Scammers Posing as Shippers

                                                                       

  Imagine a scenario where a freight broker submits paperwork to a client for payment, only to discover, to their surprise, that the load was never delivered. Even more surprising, the load never even picked up! Adding to the nightmare, the freight broker had already sent payment to the supposed “carrier” via quickpay. 

  This is part of a new and emerging scam in the industry. Typically, it unfolds as follows: Scammers pose as freight shippers, reaching out to unsuspecting freight brokers. The fake shipper initiates communication with seemingly legitimate questions and inquiries, such as the freight broker's shipping capabilities within specific areas or routes, their capacity and capability, and modes of transfer. Once the conversation is established, the fake shipper will present the broker with an “opportunity” and once the freight broker agrees, the fake shipper will send a confirmation, “hiring” the freight broker to transport the load. 

  The success of this scam hinges on a crucial factor: the freight broker taking to post the load on the loadboard. From there, the fake shipper will pose as a carrier, calling on the very same load that they assigned to the freight broker. The fake shipper/carrier will book the load, and provide fake updates to the broker during the duration of the transit, as well as forged paperwork, showing pick up times, delivery times and signature, etc. 

  Finally, the scam ends with the fake carrier invoicing the freight broker using quick pay. The freight then bills the client, and awaits 30-50 days for the check, as can be the norm for shipper payments. 

  By the time the freight broker realizes they have been duped, and that there will be no payment, the fake shipper has severed all communication lines and moved on to the next victim, having effectively swindled money from the freight broker for a job that never existed in the first place. 

As disturbing as this may seem, this scam is not impossible to sniff out. A freight broker must do the following: 

1. Exercise Reasonable Suspicion: 

  With the state of the industry, it is unlikely that shippers are reaching out directly to freight brokers. While exceptions do happen, such instances are rare. 

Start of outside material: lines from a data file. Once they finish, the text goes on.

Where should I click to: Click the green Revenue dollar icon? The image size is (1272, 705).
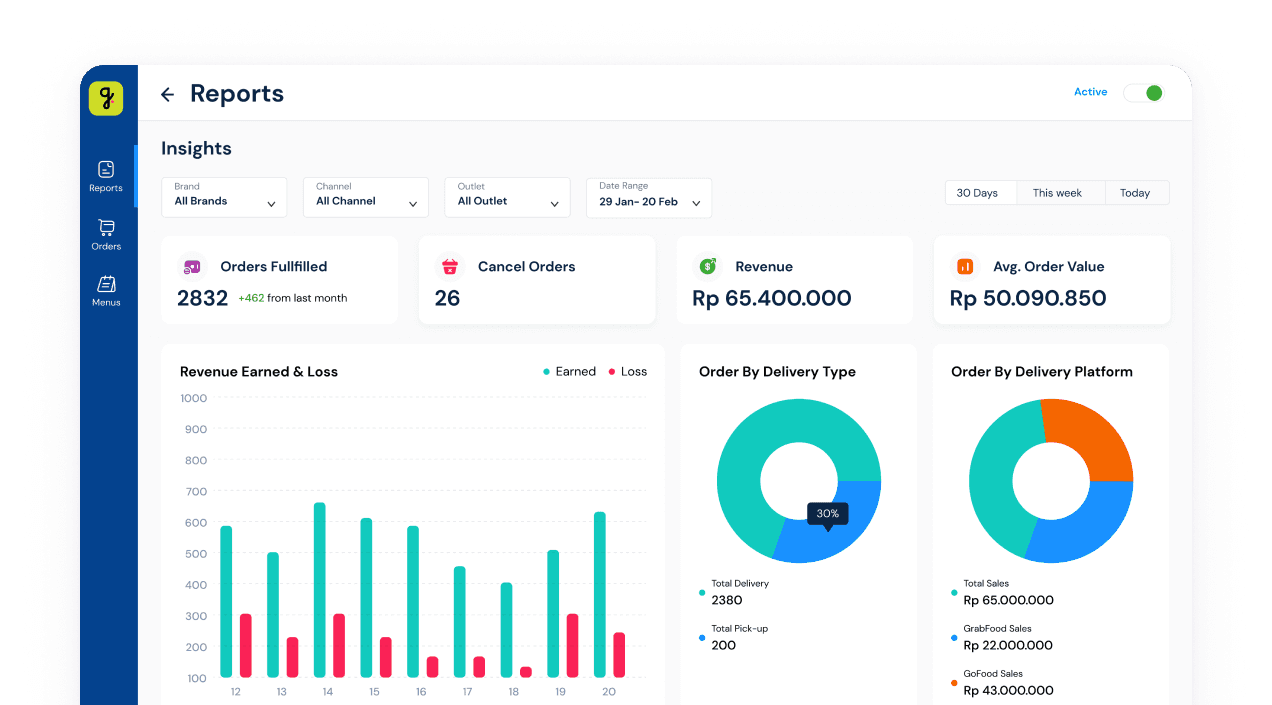[706, 266]
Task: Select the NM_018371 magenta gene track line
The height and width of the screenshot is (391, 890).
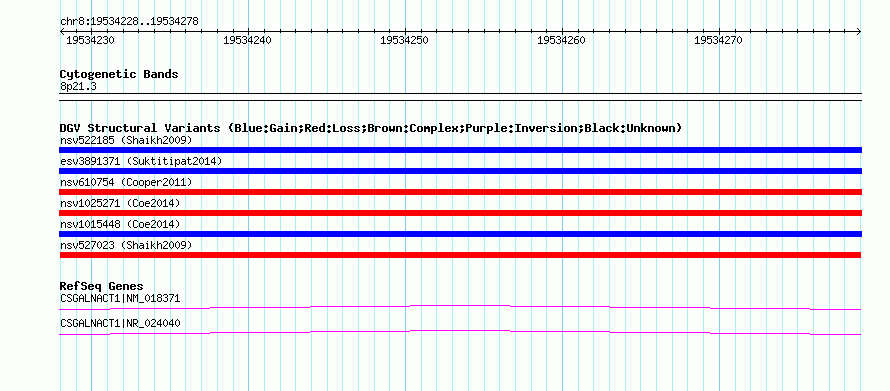Action: [x=460, y=308]
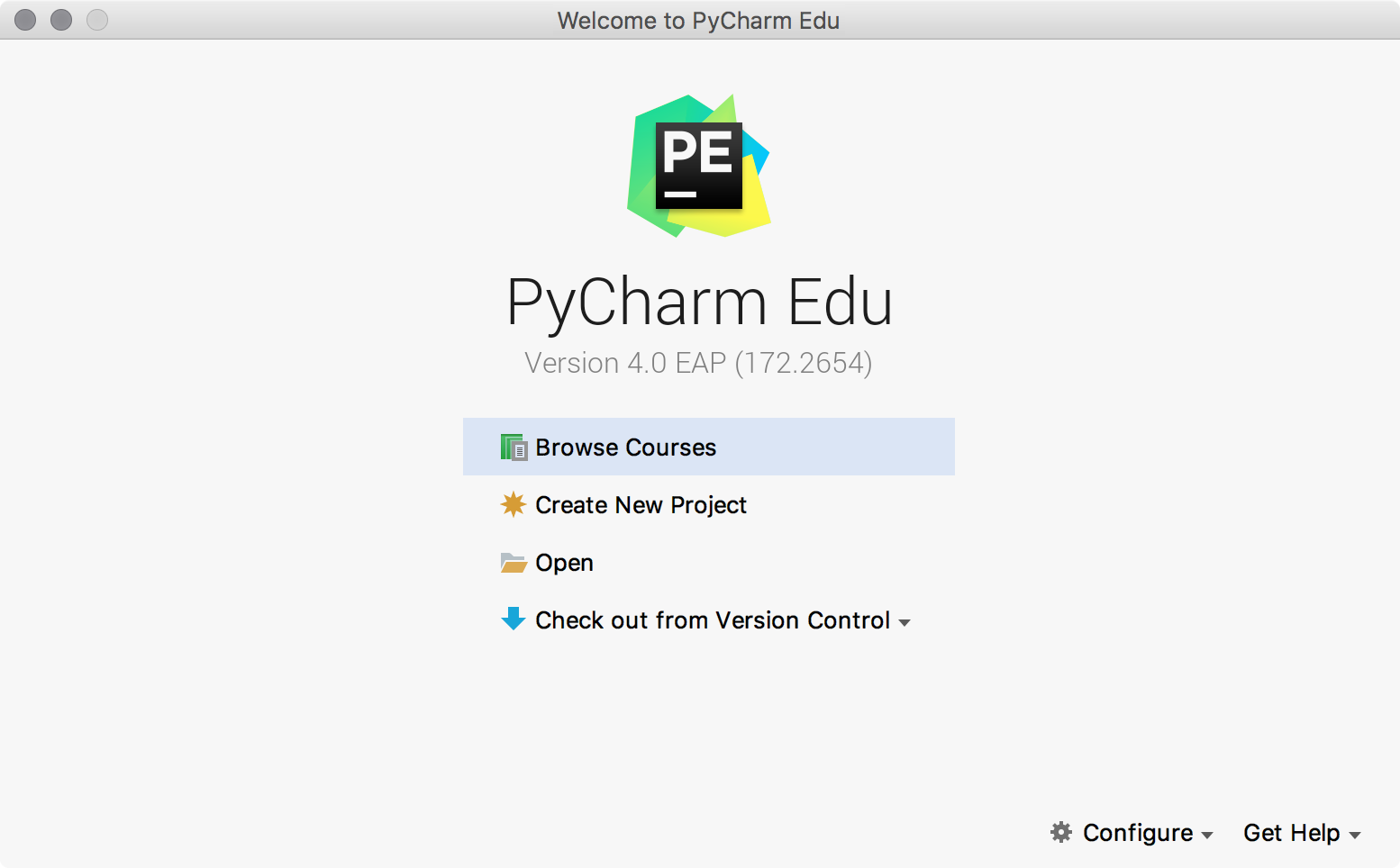Click the blue Version Control download arrow icon
1400x868 pixels.
[513, 619]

2. Be cautious of Foreign presence in a predominantly American shipping industry

  Second, as funny as this may sound, but watch out for accents. Freight movements in the US, as largely coordinated by American operators. There are expectations of course. However, and with all the respect to the hardworking eastern European and Indian carriers, the scams in our industry tend to stem from those particular regions and demographics.

3. Vet the carrier

  Watch who you hire. With a vast array of tools available to the freight broker, there is no excuse to hire a scam artist. When you hire a legitimate carrier, even if you are dealing with a fake shipper tendering a non-existent load, in the worst case scenario it may cost you a Truck Order Not Used, instead of thousands of dollars, as a real carrier will alert you to the fact no such load exists. 

4. Shipper and Consignee Contacts

  Also, verify paperwork from the carrier. If you are working with a shipper for the first time, insist on having a point of contact at both pick up and delivery locations. A quick phone call will allow you to verify if the load did in fact pick up, as well as if the paperwork presented to you by the carrier matches with what the shipper has on file. 

  How does this affect factoring and carrier companies? Well, for one booking a ghost shipment, even with a legitimate broker, can cost time, fuel and hours. For factoring companies, the risk is even greater, especially if the factoring company is factoring for their broker clients. In this particular scam mentioned, the factoring company will be the one left holding the bag.